Extrayez du texte sur la demande de main-d'œuvre le passage qui va de « Dans la plupart » jusqu'à « arrêté cette tendance. ».

▸ Texte à lire
---+---
Dans la plupart des pays, la croissance de la productivité dans le secteur manufacturier est en baisse. Les ordinateurs n ’ont pas arrêté cette tendance.

Je dois noter ici, entre parenthèses, que, dans mon livre, j ’essaie de détourner le débat de l’utilisation du taux de chômage comme mesure d’une faible demande de travail. Au lieu de cela, j ’utilise le terme plus général de « faible demande de main-d’œuvre », qui n’est pas vraiment vendeur, mais qui constitue un correctif crucial. Au cours des 40 dernières années, les États ont supprimé un grand nombre de protections des travailleurs sur le marché du travail (ou, dans le Sud, n’ont pas mis en place de telles protections), obligeant les travailleurs qui viennent d’entrer sur le marché du travail ou qui ont perdu leur emploi à trouver du travail aussi rapidement que possible. Même lorsqu ’ils trouvent un emploi — et ne sont donc plus techniquement au chômage — la plupart des travailleurs dans le monde sont toujours soumis à une grave perte d’autonomie, ou de pouvoir de négociation sur le lieu de travail, liée à une faible demande de main-d’œuvre à l’échelle de l’économie.
---+---
▸ Informations extraites

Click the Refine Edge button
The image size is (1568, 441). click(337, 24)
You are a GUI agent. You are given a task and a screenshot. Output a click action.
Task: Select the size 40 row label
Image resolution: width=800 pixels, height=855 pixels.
---+---
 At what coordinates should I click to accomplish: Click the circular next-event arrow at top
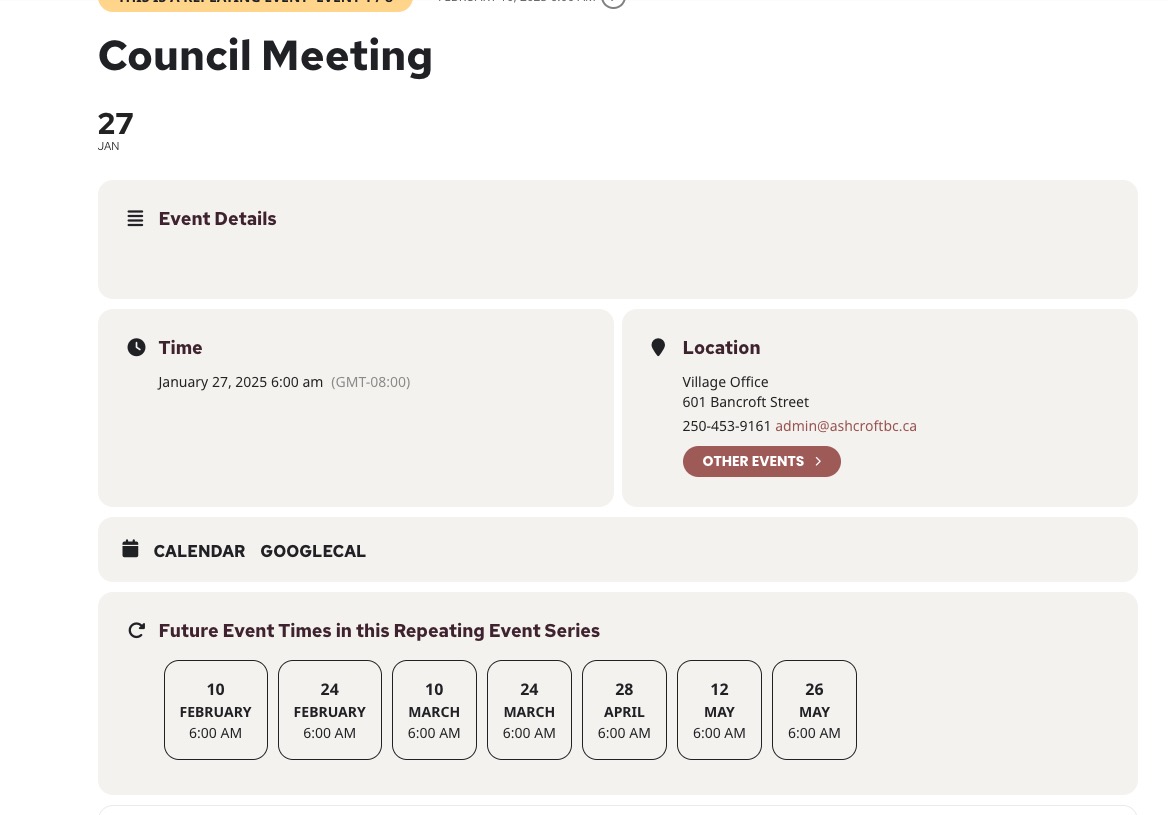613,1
---+---
▸ Corrigé
Dans la plupart des pays, la croissance de la productivité dans le secteur manufacturier est en baisse. Les ordinateurs n ’ont pas arrêté cette tendance.